___ SELECTED PASSAGE ___

It's shocking to see how many of Palma’s oldest shops have been forced to pull down the shutters forever in the last 12 months because of coronavirus.
But lack of tourists, restrictions to curb infection and financial ruin have made it impossible for them to carry on.
Every kind of business has been affected, from bars to bakeries to clothing stores and appliance shops, the pandemic has culled more than a few.
Forn d’es Recó:
The popular bakery in the Puig de Sant Pere district of Palma closed its doors in June after trading for more than 92 years. It was managed by two sisters, María Antonia and Cristina Reina, but demand plummeted as a result of the coronavirus crisis and rent hikes for commercial premises in the centre of the city.
Bar Mónaco on the corner of Carrer Nuredduna opened 95 years ago as a cabaret club and was later transformed into a bar. It's been offering coffees, snacks and daily menus to try and stay afloat, but now it’s shutting down too.
"The current situation has drowned us, it is unsustainable,” said owner Isabel Garcia.
For nearly 100 years Casa Vila de Fotografía stood proud in Plaza de Santa Eulàlia, but on Monday the owner announced that it’s closing for good and everything is being sold off at half price.
Joana who co-owns Elèctrica Nyegos was thinking about retiring in a little while, but the coronavirus crisis has accelerated her plans.
"One of the things I will remember most fondly is the good relationship we established with customers,” she says. "We were even been invited to some of their weddings.”
Electrodomèstics Ses Columnes has left a note saying they’re closing down because of "circumstances aggravated by the current pandemic."
The men’s haute couture shop and tailoring store, Jayton's had been trading for 53 years, but after months of struggling they couldn't hold out any longer and finally shut down in November.
Pieles de Mallorca:
Pieles de Mallorca also came to an end in November after 35 years.
"Due to the current situation, and after many months of fighting, we have decided to end this stage," tweeted CEO, Ian Borrego.
A Tres Bandas:
30 years ago A Tres Bandas café was a meeting place for neighbours who would while away the hours playing pool. When Magdalena Cantalapiedra and her partner Víctor Muñoz rescued it they turning it into a hip venue, with poetry readings, concerts books, craft beers, tapas, small format theatre and so much more, but the virus devoured it in a matter of months and it closed in August.
Bodega Santa Clara:
Uta Gritschke tried really hard to keep Bodega Santa Clara open in sa Calatrava in the heart of the Old Town. It was one of the few traditional Mallorca wine and vermouth shops in Palma, but its doors have now closed.
Sa Fonda de Sóller:
The food at sa Fonda de Sóller in Palma was divine, especially the arroz brut, but Chef Rafa Martínez closed the restaurant last July after 18 years in business, because of the rise in rental prices.
The last video club in Palma went into liquidation last year after 35 years of trading. When it opened in 1986 there were around 20,000 movies in the store and another 60,000 in the warehouse. Universal Video also acted as a wholesaler for other clubs, but they’ve all gradually closed.
Aina Llucia Clar, Mikel Mantxola and Macià Bibiloni opened Bon Lloc Restaurant in Carrer del Morer behind the Basilica of Sant Francesc in 1978 and the restaurant later moved to Carrer de Sant Feliu. It was famous for its delicious vegetarian and vegan cuisine, but in the end the economic and social difficulties generated by the pandemic forced it to close.
For 40 years regulars put the world to rights over a few beers at Bar Chico in Calle Ticià in Palma, but Juan Pedro Alarcón closed the doors forever in September 2020.
Plummeting sales and zero customers also put an end to the oldest fur shop in the city which closed down in July 2020.
It's truly very sad to see so many of Palma's traditional family businesses have already gone by the wayside and what's worse is that a lot more are likely to follow before the coronavirus pandemic subsides.

___ DATA UNDER STUDY ___

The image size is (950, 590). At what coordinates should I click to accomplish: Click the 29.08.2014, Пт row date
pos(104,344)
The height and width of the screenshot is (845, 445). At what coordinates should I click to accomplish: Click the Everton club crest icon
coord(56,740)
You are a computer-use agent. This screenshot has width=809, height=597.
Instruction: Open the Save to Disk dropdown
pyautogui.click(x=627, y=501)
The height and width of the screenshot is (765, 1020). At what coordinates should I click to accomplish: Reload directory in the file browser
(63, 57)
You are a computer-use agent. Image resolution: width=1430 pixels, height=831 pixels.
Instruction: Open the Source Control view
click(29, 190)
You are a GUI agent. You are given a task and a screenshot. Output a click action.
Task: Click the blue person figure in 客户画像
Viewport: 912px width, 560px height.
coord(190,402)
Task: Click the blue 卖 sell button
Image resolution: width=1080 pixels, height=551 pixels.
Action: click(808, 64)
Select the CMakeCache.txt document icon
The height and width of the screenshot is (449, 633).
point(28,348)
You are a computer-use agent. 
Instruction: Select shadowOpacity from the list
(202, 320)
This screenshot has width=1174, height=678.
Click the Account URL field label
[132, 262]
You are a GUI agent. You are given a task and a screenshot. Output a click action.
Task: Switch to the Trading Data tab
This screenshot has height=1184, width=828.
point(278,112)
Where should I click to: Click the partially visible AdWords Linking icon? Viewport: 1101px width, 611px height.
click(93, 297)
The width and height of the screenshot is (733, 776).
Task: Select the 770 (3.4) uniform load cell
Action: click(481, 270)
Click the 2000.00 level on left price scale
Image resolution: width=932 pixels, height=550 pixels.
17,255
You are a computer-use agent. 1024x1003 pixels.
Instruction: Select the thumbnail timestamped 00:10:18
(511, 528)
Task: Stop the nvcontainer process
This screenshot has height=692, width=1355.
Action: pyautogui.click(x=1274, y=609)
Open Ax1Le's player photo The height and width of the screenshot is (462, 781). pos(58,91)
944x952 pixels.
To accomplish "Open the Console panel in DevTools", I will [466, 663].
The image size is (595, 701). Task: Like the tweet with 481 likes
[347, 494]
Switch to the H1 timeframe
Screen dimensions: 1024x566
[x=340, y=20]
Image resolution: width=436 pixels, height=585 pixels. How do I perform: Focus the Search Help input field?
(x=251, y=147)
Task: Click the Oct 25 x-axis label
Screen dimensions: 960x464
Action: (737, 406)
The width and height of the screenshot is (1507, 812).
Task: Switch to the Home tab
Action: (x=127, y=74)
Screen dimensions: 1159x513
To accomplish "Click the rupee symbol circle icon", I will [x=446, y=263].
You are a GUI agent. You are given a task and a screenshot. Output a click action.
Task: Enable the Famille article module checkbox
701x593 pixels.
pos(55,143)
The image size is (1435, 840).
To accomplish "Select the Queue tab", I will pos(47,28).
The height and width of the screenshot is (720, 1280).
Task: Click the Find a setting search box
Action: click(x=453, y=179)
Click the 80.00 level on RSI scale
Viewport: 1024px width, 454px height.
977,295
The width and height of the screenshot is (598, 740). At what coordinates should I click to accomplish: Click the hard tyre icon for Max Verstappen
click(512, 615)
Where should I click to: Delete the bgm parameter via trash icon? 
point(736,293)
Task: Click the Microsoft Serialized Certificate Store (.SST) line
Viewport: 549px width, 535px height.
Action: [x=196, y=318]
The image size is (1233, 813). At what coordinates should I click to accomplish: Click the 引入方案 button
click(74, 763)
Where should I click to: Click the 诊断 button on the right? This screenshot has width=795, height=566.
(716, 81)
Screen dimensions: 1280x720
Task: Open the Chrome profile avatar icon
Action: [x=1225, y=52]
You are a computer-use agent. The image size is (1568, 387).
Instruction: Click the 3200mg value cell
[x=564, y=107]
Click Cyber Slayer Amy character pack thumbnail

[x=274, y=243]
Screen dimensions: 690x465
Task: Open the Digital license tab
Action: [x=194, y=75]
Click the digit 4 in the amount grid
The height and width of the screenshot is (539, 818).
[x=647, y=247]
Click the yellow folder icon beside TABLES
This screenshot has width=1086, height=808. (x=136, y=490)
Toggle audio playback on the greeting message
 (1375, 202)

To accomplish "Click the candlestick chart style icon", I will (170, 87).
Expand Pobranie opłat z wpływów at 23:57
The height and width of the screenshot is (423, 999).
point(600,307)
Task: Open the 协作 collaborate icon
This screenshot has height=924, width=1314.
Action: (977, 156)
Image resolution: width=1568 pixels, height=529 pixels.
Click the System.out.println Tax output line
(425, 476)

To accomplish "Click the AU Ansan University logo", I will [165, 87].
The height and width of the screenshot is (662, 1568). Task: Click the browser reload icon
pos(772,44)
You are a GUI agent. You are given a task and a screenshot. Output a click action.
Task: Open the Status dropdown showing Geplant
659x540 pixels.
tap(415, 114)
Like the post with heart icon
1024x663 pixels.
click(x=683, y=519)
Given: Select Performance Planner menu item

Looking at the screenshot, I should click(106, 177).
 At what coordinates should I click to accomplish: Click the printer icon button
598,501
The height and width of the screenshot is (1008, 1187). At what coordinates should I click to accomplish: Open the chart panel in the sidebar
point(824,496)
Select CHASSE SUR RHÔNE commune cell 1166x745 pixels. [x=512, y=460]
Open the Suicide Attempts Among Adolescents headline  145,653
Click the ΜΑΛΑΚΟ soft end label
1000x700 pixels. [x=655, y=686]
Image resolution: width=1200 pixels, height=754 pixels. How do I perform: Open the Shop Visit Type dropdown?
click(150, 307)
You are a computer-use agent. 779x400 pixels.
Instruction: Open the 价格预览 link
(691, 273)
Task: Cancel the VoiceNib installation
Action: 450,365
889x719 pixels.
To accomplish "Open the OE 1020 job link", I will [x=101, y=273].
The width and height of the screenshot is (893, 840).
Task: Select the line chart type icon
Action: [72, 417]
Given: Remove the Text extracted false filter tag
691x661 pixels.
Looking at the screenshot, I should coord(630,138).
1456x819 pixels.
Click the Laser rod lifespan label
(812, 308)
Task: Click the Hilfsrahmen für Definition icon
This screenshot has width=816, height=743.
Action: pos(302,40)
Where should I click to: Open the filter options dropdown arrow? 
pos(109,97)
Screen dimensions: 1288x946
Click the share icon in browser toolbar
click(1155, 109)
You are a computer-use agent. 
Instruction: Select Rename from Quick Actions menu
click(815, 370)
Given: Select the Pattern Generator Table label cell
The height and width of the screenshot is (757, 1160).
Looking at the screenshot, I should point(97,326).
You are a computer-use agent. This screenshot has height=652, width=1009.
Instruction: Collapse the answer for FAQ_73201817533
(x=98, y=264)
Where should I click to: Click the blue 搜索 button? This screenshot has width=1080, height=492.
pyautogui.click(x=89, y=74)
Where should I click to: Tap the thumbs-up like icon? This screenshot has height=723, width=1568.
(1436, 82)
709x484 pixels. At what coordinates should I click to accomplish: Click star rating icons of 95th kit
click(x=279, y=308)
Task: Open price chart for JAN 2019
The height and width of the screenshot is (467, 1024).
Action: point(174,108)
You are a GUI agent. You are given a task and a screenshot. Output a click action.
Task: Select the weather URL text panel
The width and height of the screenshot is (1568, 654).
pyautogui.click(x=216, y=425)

___

TASK REQUIREMENTS:
In the text on Palma's closed shops, in what year did Universal Video, the city's last video club, open?

THE COMPLETED TASK:
1986